■ **ACTIVITY**:
Among the entries below, tally each line containing "computer"; respond with the total only.

*** TASK MATERIAL Section Begins ***

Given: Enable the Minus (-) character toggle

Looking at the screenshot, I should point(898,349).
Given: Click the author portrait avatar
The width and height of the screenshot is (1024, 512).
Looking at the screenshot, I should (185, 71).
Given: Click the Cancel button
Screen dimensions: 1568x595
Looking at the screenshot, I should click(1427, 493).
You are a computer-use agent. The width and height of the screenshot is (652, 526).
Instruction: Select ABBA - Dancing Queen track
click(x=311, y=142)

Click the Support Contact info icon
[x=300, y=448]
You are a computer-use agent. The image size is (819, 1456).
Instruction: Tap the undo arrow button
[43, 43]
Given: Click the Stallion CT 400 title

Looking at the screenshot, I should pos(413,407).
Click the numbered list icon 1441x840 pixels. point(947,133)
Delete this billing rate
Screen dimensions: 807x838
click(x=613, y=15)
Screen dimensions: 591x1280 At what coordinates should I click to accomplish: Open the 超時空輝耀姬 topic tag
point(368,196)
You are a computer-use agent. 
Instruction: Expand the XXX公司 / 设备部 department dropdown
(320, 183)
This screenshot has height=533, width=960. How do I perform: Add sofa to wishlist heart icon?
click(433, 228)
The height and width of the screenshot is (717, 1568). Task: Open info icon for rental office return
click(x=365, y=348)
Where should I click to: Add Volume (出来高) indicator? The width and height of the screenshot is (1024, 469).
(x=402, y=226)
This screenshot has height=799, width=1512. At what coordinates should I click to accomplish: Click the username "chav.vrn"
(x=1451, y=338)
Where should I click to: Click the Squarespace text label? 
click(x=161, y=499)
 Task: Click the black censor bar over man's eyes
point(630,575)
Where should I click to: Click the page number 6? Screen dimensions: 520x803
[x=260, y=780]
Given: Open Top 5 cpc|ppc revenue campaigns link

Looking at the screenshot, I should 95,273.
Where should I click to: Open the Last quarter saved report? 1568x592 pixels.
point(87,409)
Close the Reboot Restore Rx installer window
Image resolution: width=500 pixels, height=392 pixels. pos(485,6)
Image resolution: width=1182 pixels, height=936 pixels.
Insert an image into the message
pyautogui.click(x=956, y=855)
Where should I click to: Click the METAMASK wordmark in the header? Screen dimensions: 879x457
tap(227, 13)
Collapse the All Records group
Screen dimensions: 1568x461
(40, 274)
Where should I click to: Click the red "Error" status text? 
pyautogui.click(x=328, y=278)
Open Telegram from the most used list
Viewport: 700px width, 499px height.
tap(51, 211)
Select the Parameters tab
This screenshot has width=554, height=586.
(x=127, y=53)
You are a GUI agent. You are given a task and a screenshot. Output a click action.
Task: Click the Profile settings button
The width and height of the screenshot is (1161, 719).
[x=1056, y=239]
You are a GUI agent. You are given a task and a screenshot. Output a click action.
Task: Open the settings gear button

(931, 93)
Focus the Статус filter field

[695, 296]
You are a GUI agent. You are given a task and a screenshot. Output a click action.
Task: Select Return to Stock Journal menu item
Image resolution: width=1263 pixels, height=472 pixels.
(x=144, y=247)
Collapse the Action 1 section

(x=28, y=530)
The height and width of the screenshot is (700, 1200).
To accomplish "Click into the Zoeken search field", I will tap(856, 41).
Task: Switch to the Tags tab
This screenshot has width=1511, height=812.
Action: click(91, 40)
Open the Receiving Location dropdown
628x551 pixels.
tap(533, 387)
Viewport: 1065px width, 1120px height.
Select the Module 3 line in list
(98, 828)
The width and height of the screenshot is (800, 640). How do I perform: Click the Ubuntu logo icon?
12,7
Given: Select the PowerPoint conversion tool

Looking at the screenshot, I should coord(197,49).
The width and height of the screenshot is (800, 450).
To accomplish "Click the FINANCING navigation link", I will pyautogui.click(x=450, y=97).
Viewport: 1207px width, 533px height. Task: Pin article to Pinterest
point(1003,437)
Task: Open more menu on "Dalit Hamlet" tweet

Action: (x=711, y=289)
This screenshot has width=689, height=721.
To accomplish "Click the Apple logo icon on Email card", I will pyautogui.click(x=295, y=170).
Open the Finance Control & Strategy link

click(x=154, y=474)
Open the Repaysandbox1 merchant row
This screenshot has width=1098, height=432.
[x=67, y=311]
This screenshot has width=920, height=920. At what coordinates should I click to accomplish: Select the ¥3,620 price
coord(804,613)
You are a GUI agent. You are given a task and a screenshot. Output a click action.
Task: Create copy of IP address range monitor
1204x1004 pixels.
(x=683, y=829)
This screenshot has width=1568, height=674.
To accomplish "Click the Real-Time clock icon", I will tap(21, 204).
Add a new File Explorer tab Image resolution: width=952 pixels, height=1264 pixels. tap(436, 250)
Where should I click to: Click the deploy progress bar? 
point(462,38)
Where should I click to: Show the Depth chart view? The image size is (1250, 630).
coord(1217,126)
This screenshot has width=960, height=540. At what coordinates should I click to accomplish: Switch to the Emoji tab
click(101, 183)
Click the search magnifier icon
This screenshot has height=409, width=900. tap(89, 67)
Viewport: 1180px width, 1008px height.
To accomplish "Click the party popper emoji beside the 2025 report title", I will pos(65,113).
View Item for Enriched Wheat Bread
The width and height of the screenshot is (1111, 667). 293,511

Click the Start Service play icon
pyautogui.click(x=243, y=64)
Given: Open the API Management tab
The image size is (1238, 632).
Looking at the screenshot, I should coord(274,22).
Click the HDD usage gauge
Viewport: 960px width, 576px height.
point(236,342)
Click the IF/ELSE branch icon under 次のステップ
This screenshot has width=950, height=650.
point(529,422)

*** TASK MATERIAL Section Ends ***

■ **TASK RESULT**:
3